Just this morning, the company made official some new tools it had been talking about for some time, including a new voice tool called Slack Huddles, which is available starting today, along with video messaging and a directory service called Slack Atlas.

These tools enhance the functionality of the platform in ways that should prove useful as it becomes part of Salesforce whenever that happens. It’s not hard to envision how integrating Huddles or the video tools (or even Slack Atlas for both internal and external company organizational views) could work when integrated into the Salesforce platform.

Slack CEO Stewart Butterfield says the companies aren’t working together yet because of regulatory limits on communications, but he could definitely see how these tools could work in tandem with Salesforce Service Cloud and Sales Cloud among others and how you can start to merge the data in Salesforce with Slack’s communications capabilities.

“[There’s] this excitement around workflows from the big system of record [in Salesforce] into the communication [in Slack] and having the data show up where the conversations are happening. And I think there’s a lot of potential here for leveraging these indirectly in customer interactions, whether that’s sales, marketing, support or whatever,” he said.

He said that he could also see Salesforce taking advantage of Slack Connect, a capability introduced last year that enables companies to communicate with people outside the company.

“We have all this stuff working inside of Slack Connect, and you get all the same benefits that you would get using Huddles to properly start a conversation, solve some problem or use video as a better way of communicating with [customers],” he said.

These announcements seem to fall into two main categories: the future of work and in the context of the acquisition. Bret Taylor, Salesforce president and COO certainly seemed to recognize that when discussing the deal with TechCrunch when it was announced back in December.
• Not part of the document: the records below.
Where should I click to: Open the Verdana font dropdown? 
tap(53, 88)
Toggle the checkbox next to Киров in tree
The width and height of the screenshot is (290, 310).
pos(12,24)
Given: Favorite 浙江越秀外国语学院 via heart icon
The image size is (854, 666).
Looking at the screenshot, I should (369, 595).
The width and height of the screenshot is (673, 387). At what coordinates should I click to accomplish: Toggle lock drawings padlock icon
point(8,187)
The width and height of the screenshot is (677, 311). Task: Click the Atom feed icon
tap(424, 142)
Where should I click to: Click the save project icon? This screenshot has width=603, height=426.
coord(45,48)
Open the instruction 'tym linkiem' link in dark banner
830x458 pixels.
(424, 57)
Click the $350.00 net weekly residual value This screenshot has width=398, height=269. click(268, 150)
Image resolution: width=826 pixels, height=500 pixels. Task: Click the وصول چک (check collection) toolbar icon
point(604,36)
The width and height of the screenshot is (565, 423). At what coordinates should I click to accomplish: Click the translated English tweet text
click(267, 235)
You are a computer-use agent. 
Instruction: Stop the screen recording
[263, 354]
He sees the two companies directly addressing the changing face of work:

“When we say we really want Slack to be this next generation interface for Customer 360, what we mean is we’re pulling together all these systems. How do you rally your teams around these systems in this digital work-anywhere world that we’re in right now where these teams are distributed and collaboration is more important than ever,” Taylor said.

Brent Leary, founder and principal analyst at CRM Essentials says that there is clearly a future of work angle at play as the two companies come together. “I think moves like [today’s Slack announcements] are in response to where things are trending with respect to the future of work as we all find ourselves spending an increasing amount of time in front of webcams and microphones in our home offices meeting and collaborating with others,” he said.

Huddles is an example of how the company is trying to fix that screen fatigue from too many meetings or typing our thoughts. “This kind of ‘audio-first’ capability takes the emphasis off trying to type what we mean in the way we think will get the point across to just being able to say it without the additional effort to make it look right,” he said.

Leary added, “And not only will it allow people to just speak, but also allows us to get a better understanding of the sentiment and emotion that also comes with speaking to people and not having to guess what the intent/emotion is behind the text in a chat.”

As Karissa Bell pointed out on Engadget, Huddles also works like Discord’s chat feature in a business context, which could have great utility for Salesforce tools when it’s integrated with the Salesforce platform

While the regulatory machinations grind on, Slack continues to develop its platform and products. It will of course continue to operate as a stand-lone company, even when the mega deal finally closes, but there will certainly be plenty of cross-platform integrations.

Even if executives can’t discuss what those integrations could look like openly, there has to be a lot of excitement at Salesforce and Slack about the possibilities that these new tools bring to the table — and to the future of work in general — whenever the deal crosses the finish line.